Pet owners drop $500 on vet bills a year

Been to the vet lately?

Were you able to get out of the office for under $100?

Probably not.

And you likely spent a whole lot more over the course of a year.

A new AP/Petside poll found pet owners spend on average $505 at the veterinarian's office each year. Pet owners whose animals have serious medical conditions spent on average $1,000.

Seems pretty darn low to any of us with multiple pets, those who live in urban or suburban areas, and even those with single pets with really serious conditions or needing specialists can run into the thousands.

Cost of two surgeries to remove jaw cancer in a young dog? $2.5k.  To have two canine knees replaced, plus rehab? $20k.

Cost to spay a female kitten in Hunterdon County, NJ? $335.

Now, granted there are many low-cost spay-neuter programs out there, but there also are not many options for help when your pet needs major surgery.

Philly Dawg recommends asking your vet if they have a multi-pet discount, which can help ease the burden a little. Also you may want to discuss a payment plan with your vet.
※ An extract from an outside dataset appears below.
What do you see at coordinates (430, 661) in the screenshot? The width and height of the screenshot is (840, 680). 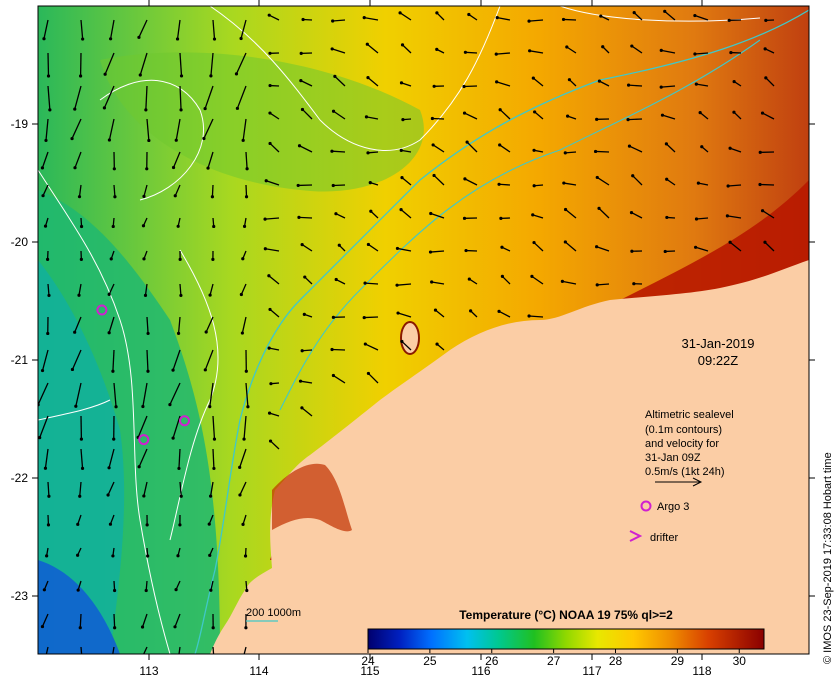 I see `colorbar-tick-label: 25` at bounding box center [430, 661].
Sometimes they will grant long term customers this courtesy.

The poll found 60 percent of those who took a pet to the vet spent $300 or less on their animal's care, the average expenditure was boosted higher by the one in eight (13 percent) who spent $1,000 or more.
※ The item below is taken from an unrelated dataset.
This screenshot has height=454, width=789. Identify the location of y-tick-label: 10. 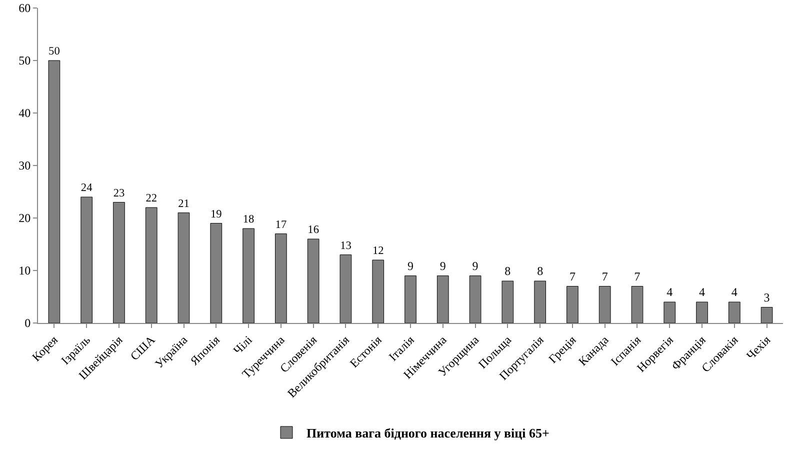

About one in six pet owners say their pet faced a serious illness during the year, and those pet owners spent an average of $1,092 on vet care.

The poll also found that pet owners with limited incomes would spend but more than half (52 percent) only took their pets to the vet for "serious conditions" because of the cost. 

That's a sad commentary on the cost of routine vet care, or some might argue, the reluctance of pet owners to spend money on annual exams and preventative vet care that could mean less money - and hardship - for the pets down the road.